The intellectual and practical activity encompassing the systematic study of the structure and behaviour of the physical and natural world through observation and experiment – the dictionary meaning of the word ‘science’.
While people are becoming more aware, shrewd and more prompt to apply their intellect, the task of turning them into consumers has not remained the ability of just great communication.
It now needs science to get there.
These are also times where people have their inner-most circles within which they don’t want anything they don’t want. So, brands need to carefully tread their paths through advertising and promoting so as to be welcomed to that inner-most circle of their desired consumers.
It also needs to science to get there.
Science Behind Creation
So what’s this science that is becoming now a strong back bone of creativity and advertising?
It is the science of identifying and understanding your customer, the market you are going to play in, the emotion you are going to hit, the product or service that’s going to cater to this emotion, the science behind the art of persuasion and the science behind sustaining and swelling the mind and market share.
All this requires a deep understanding of the epicentre of any brand – the consumers. And it is not just knowing your consumers, it is about analysing, deciphering and applying. Thats where the current adherent called data analytics play a vital role.
A systematic, process-driven, data-backed creation of a brand done through intense research is what makes the above possible. Gut-feeling is now passé, and technology has made this even more apparent.
Science Behind Communication
How does the consumer brain react and behave towards different communications, on-screen, off-screen, besides the inbox, above the news app interface, in-between the newsfeed, as suggested or sponsored posts or on the many flyers inside the newspaper?
And its not just the multi-media, but the multi-elements within a single piece of communication that the consumer is expected to react to.
Is the logo more important that the verbal message?

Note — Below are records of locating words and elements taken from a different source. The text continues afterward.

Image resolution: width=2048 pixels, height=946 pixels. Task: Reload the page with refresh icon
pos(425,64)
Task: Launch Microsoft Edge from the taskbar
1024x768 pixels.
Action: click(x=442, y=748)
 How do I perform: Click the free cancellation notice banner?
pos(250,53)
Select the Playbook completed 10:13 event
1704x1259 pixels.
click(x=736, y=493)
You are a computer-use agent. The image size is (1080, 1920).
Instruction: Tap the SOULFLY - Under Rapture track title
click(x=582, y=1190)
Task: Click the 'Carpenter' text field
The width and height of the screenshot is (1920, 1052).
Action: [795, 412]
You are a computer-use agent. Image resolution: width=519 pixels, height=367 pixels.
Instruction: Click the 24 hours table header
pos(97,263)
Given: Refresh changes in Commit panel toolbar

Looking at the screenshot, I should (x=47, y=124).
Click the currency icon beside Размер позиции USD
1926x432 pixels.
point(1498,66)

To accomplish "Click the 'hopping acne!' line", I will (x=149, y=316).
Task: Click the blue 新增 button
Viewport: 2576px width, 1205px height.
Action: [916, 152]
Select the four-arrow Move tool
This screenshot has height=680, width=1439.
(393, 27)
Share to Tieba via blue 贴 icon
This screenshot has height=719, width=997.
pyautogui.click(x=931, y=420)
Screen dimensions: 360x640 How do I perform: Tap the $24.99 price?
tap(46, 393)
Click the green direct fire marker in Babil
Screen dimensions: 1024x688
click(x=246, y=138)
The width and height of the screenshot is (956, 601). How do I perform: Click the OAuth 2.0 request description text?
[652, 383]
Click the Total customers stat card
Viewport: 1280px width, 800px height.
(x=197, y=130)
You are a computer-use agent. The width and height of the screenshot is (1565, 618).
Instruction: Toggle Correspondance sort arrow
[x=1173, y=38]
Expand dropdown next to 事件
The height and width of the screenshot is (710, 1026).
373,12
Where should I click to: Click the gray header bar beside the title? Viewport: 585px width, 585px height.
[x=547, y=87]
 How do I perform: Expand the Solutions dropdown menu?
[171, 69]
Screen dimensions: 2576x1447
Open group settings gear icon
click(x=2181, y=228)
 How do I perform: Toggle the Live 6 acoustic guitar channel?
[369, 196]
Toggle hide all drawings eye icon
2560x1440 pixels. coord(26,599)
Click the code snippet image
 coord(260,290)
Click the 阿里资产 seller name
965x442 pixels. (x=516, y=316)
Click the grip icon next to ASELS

Or is the message more important than the jingle? Or the product itself? Psychologists can help brands spot exactly what’s important. Having said that they certainly can’t predict what the consumers will buy, but definitely provide a comprehensive understanding of how the consumers perceive and react to a particular thing, how they process what they see, hear, smell and touch.
It is also imperative to understand what belief the brand is targeting and align its purpose to it.
Jane E. Raymond, PhD, professor of experimental consumer psychology at the University of Wales in Bangor says, “Better timing could help ensure that viewers’ brains manage to grab the brand name”. In a technique pioneered by Coke and Pepsi in the 1960s, television ads frequently end a series of images with the brand name. By then, says Raymond, viewers are so engrossed in thinking about the preceding images they often don’t even notice this so-called punctuation.
There is a speed that the brain processes information at, consumers can’t absorb everything that is shown to them. Therefore, what and how to show them needs a scientific study behind for it to become effective.
Understanding the consumer’s brain also makes one better at the art of persuasion. The psychological analysis helps brands understand what is it that is influencing the consumers. Whether it is the sentiment owing to a current affair, or through reciprocating what others have done for the same consumers, or is it because of being consistent, or the brand’s likability spread through social media or is it simply because of being scarce. These being a few, Forbes has put out a worthy list of 21 Principles of Pursuasion.
Science Behind Choice
In the physical world, many retail brands are taking up intense help of neuroscience and consumer behaviour analytics for effective retailing.
Seeing is believing, but, may not be buying.
To convert this believing to buying, retailers have figured out scientific ways to create intriguing experiences. Equal significance is being given to sensory affairs engineered as per the choice-making process of the consumers.
Neuroscience can help retailers with heuristic environments to ensure enhanced engagement with their consumers. It also helps in understanding the action and reaction owing to the rapidly changing external factors like technology.
This understanding of cognitive behaviour of the consumers – online or offline – plays an important role in targeting the right kind of content and the right time to them.
Advertising, branding, communication is no more about what I like, what you like or what most of us like. It is about the science of understanding what will work through intense research and study, along with optimal use of technology.
To have a logical reasoning behind why something is done, backed by enough evidences and the resources and ability to monitor is the need today.
Technology helps track and act according to what consumers are doing. But to get to why consumers are doing so, it needs science to get there.